- **Assigned task**:
Could every line of the data be copied out once more, exactly?

- **Data**:
####

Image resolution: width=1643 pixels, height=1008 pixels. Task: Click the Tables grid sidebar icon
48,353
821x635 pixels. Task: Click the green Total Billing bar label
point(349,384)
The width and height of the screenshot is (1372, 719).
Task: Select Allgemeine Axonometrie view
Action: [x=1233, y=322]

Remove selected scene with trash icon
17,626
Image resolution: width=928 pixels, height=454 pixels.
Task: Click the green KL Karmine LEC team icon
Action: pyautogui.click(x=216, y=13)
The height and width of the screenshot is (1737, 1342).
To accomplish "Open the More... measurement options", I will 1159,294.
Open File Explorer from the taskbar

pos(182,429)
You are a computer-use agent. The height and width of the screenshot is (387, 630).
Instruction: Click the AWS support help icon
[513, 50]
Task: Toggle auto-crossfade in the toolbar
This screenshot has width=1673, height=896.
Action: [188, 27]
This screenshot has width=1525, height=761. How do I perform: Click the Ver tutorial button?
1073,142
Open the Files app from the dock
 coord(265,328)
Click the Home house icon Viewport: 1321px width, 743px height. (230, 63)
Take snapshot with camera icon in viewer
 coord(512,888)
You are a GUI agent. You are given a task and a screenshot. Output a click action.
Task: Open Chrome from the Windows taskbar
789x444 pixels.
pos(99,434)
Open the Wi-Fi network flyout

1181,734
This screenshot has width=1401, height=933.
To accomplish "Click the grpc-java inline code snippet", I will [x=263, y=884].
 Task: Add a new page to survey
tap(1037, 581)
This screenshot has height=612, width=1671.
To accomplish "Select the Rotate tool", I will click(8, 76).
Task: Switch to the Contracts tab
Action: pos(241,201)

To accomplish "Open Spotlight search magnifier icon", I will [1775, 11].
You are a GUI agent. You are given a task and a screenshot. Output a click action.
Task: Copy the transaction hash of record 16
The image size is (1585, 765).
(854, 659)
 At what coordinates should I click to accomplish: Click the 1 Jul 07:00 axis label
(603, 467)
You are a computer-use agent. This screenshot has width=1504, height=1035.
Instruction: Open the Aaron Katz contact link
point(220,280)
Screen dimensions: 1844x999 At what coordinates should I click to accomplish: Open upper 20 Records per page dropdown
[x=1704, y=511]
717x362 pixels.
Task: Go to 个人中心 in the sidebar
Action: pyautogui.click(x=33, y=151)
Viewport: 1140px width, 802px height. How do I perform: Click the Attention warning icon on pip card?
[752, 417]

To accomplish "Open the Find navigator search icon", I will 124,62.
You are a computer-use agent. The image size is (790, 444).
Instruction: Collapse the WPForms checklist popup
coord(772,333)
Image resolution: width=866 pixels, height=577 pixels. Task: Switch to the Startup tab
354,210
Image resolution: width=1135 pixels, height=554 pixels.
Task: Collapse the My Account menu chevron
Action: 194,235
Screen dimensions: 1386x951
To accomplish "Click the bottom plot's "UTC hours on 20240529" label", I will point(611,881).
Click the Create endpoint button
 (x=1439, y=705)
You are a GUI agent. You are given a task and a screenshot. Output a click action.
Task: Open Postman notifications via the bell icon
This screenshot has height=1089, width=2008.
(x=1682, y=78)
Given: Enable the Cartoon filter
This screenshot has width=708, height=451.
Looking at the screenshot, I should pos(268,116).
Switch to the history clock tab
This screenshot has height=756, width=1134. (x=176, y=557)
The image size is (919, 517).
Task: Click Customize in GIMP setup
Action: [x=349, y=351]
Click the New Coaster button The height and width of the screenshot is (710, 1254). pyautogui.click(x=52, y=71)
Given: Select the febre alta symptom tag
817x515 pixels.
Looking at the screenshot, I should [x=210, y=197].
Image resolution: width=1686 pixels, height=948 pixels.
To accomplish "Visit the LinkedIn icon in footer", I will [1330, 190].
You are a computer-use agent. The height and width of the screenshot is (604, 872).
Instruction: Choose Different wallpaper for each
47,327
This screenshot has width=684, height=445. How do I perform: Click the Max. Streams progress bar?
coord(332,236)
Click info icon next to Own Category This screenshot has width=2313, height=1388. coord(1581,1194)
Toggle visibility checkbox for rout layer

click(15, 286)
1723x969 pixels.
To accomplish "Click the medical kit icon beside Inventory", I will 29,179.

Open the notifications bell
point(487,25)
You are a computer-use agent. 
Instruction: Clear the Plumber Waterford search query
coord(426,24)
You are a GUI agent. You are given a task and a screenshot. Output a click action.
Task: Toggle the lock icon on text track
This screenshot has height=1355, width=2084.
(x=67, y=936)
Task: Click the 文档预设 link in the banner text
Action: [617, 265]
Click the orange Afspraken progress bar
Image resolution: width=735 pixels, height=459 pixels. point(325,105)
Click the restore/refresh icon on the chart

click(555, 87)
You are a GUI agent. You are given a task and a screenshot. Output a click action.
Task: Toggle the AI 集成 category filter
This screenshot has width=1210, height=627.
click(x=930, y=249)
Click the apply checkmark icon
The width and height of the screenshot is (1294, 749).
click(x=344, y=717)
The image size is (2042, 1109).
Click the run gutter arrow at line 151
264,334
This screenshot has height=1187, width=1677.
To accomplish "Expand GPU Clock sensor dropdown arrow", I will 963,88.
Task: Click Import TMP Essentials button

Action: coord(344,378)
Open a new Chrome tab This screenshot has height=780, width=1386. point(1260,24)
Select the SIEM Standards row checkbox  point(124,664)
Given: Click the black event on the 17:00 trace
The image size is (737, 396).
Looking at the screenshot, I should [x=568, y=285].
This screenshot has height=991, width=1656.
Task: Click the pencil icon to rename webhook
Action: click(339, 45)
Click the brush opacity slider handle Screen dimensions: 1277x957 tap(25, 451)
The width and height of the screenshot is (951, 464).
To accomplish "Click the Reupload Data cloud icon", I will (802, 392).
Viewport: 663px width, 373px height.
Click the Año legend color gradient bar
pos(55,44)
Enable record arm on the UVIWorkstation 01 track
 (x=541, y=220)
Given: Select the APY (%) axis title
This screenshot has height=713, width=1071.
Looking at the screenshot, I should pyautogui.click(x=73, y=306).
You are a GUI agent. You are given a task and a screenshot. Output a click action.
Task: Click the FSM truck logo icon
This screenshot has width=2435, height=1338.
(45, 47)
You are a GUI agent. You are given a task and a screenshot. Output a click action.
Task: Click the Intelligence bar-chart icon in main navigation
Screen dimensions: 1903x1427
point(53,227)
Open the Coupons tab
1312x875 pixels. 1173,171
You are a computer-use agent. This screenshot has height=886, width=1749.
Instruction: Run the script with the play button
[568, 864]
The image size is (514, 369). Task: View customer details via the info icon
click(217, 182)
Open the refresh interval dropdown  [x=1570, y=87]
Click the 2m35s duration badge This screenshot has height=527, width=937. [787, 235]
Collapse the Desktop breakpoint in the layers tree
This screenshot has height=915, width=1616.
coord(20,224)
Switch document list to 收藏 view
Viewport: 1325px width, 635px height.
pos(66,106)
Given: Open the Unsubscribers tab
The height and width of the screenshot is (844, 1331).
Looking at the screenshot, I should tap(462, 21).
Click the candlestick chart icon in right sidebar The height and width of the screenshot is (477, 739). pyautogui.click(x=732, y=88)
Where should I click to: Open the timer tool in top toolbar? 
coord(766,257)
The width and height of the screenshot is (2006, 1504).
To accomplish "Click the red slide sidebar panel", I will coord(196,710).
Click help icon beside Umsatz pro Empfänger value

####

- **Response area**:
Image resolution: width=1643 pixels, height=1008 pixels. Task: Click the Tables grid sidebar icon
48,353
821x635 pixels. Task: Click the green Total Billing bar label
point(349,384)
The width and height of the screenshot is (1372, 719).
Task: Select Allgemeine Axonometrie view
Action: [x=1233, y=322]

Remove selected scene with trash icon
17,626
Image resolution: width=928 pixels, height=454 pixels.
Task: Click the green KL Karmine LEC team icon
Action: pyautogui.click(x=216, y=13)
The height and width of the screenshot is (1737, 1342).
To accomplish "Open the More... measurement options", I will 1159,294.
Open File Explorer from the taskbar

pos(182,429)
You are a computer-use agent. The height and width of the screenshot is (387, 630).
Instruction: Click the AWS support help icon
[513, 50]
Task: Toggle auto-crossfade in the toolbar
This screenshot has width=1673, height=896.
Action: [188, 27]
This screenshot has width=1525, height=761. How do I perform: Click the Ver tutorial button?
1073,142
Open the Files app from the dock
 coord(265,328)
Click the Home house icon Viewport: 1321px width, 743px height. (230, 63)
Take snapshot with camera icon in viewer
 coord(512,888)
You are a GUI agent. You are given a task and a screenshot. Output a click action.
Task: Open Chrome from the Windows taskbar
789x444 pixels.
pos(99,434)
Open the Wi-Fi network flyout

1181,734
This screenshot has width=1401, height=933.
To accomplish "Click the grpc-java inline code snippet", I will [x=263, y=884].
 Task: Add a new page to survey
tap(1037, 581)
This screenshot has height=612, width=1671.
To accomplish "Select the Rotate tool", I will click(8, 76).
Task: Switch to the Contracts tab
Action: pos(241,201)

To accomplish "Open Spotlight search magnifier icon", I will [1775, 11].
You are a GUI agent. You are given a task and a screenshot. Output a click action.
Task: Copy the transaction hash of record 16
The image size is (1585, 765).
(854, 659)
 At what coordinates should I click to accomplish: Click the 1 Jul 07:00 axis label
(603, 467)
You are a computer-use agent. This screenshot has width=1504, height=1035.
Instruction: Open the Aaron Katz contact link
point(220,280)
Screen dimensions: 1844x999 At what coordinates should I click to accomplish: Open upper 20 Records per page dropdown
[x=1704, y=511]
717x362 pixels.
Task: Go to 个人中心 in the sidebar
Action: pyautogui.click(x=33, y=151)
Viewport: 1140px width, 802px height. How do I perform: Click the Attention warning icon on pip card?
[752, 417]

To accomplish "Open the Find navigator search icon", I will 124,62.
You are a computer-use agent. The image size is (790, 444).
Instruction: Collapse the WPForms checklist popup
coord(772,333)
Image resolution: width=866 pixels, height=577 pixels. Task: Switch to the Startup tab
354,210
Image resolution: width=1135 pixels, height=554 pixels.
Task: Collapse the My Account menu chevron
Action: 194,235
Screen dimensions: 1386x951
To accomplish "Click the bottom plot's "UTC hours on 20240529" label", I will point(611,881).
Click the Create endpoint button
 (x=1439, y=705)
You are a GUI agent. You are given a task and a screenshot. Output a click action.
Task: Open Postman notifications via the bell icon
This screenshot has height=1089, width=2008.
(x=1682, y=78)
Given: Enable the Cartoon filter
This screenshot has width=708, height=451.
Looking at the screenshot, I should pos(268,116).
Switch to the history clock tab
This screenshot has height=756, width=1134. (x=176, y=557)
The image size is (919, 517).
Task: Click Customize in GIMP setup
Action: [x=349, y=351]
Click the New Coaster button The height and width of the screenshot is (710, 1254). pyautogui.click(x=52, y=71)
Given: Select the febre alta symptom tag
817x515 pixels.
Looking at the screenshot, I should [x=210, y=197].
Image resolution: width=1686 pixels, height=948 pixels.
To accomplish "Visit the LinkedIn icon in footer", I will [1330, 190].
You are a computer-use agent. The height and width of the screenshot is (604, 872).
Instruction: Choose Different wallpaper for each
47,327
This screenshot has width=684, height=445. How do I perform: Click the Max. Streams progress bar?
coord(332,236)
Click info icon next to Own Category This screenshot has width=2313, height=1388. coord(1581,1194)
Toggle visibility checkbox for rout layer

click(15, 286)
1723x969 pixels.
To accomplish "Click the medical kit icon beside Inventory", I will 29,179.

Open the notifications bell
point(487,25)
You are a computer-use agent. 
Instruction: Clear the Plumber Waterford search query
coord(426,24)
You are a GUI agent. You are given a task and a screenshot. Output a click action.
Task: Toggle the lock icon on text track
This screenshot has height=1355, width=2084.
(x=67, y=936)
Task: Click the 文档预设 link in the banner text
Action: [617, 265]
Click the orange Afspraken progress bar
Image resolution: width=735 pixels, height=459 pixels. point(325,105)
Click the restore/refresh icon on the chart

click(555, 87)
You are a GUI agent. You are given a task and a screenshot. Output a click action.
Task: Toggle the AI 集成 category filter
This screenshot has width=1210, height=627.
click(x=930, y=249)
Click the apply checkmark icon
The width and height of the screenshot is (1294, 749).
click(x=344, y=717)
The image size is (2042, 1109).
Click the run gutter arrow at line 151
264,334
This screenshot has height=1187, width=1677.
To accomplish "Expand GPU Clock sensor dropdown arrow", I will 963,88.
Task: Click Import TMP Essentials button

Action: coord(344,378)
Open a new Chrome tab This screenshot has height=780, width=1386. point(1260,24)
Select the SIEM Standards row checkbox  point(124,664)
Given: Click the black event on the 17:00 trace
The image size is (737, 396).
Looking at the screenshot, I should [x=568, y=285].
This screenshot has height=991, width=1656.
Task: Click the pencil icon to rename webhook
Action: click(339, 45)
Click the brush opacity slider handle Screen dimensions: 1277x957 tap(25, 451)
The width and height of the screenshot is (951, 464).
To accomplish "Click the Reupload Data cloud icon", I will (802, 392).
Viewport: 663px width, 373px height.
Click the Año legend color gradient bar
pos(55,44)
Enable record arm on the UVIWorkstation 01 track
 (x=541, y=220)
Given: Select the APY (%) axis title
This screenshot has height=713, width=1071.
Looking at the screenshot, I should pyautogui.click(x=73, y=306).
You are a GUI agent. You are given a task and a screenshot. Output a click action.
Task: Click the FSM truck logo icon
This screenshot has width=2435, height=1338.
(45, 47)
You are a GUI agent. You are given a task and a screenshot. Output a click action.
Task: Click the Intelligence bar-chart icon in main navigation
Screen dimensions: 1903x1427
point(53,227)
Open the Coupons tab
1312x875 pixels. 1173,171
You are a computer-use agent. This screenshot has height=886, width=1749.
Instruction: Run the script with the play button
[568, 864]
The image size is (514, 369). Task: View customer details via the info icon
click(217, 182)
Open the refresh interval dropdown  [x=1570, y=87]
Click the 2m35s duration badge This screenshot has height=527, width=937. [787, 235]
Collapse the Desktop breakpoint in the layers tree
This screenshot has height=915, width=1616.
coord(20,224)
Switch document list to 收藏 view
Viewport: 1325px width, 635px height.
pos(66,106)
Given: Open the Unsubscribers tab
The height and width of the screenshot is (844, 1331).
Looking at the screenshot, I should tap(462, 21).
Click the candlestick chart icon in right sidebar The height and width of the screenshot is (477, 739). pyautogui.click(x=732, y=88)
Where should I click to: Open the timer tool in top toolbar? 
coord(766,257)
The width and height of the screenshot is (2006, 1504).
To accomplish "Click the red slide sidebar panel", I will coord(196,710).
Click help icon beside Umsatz pro Empfänger value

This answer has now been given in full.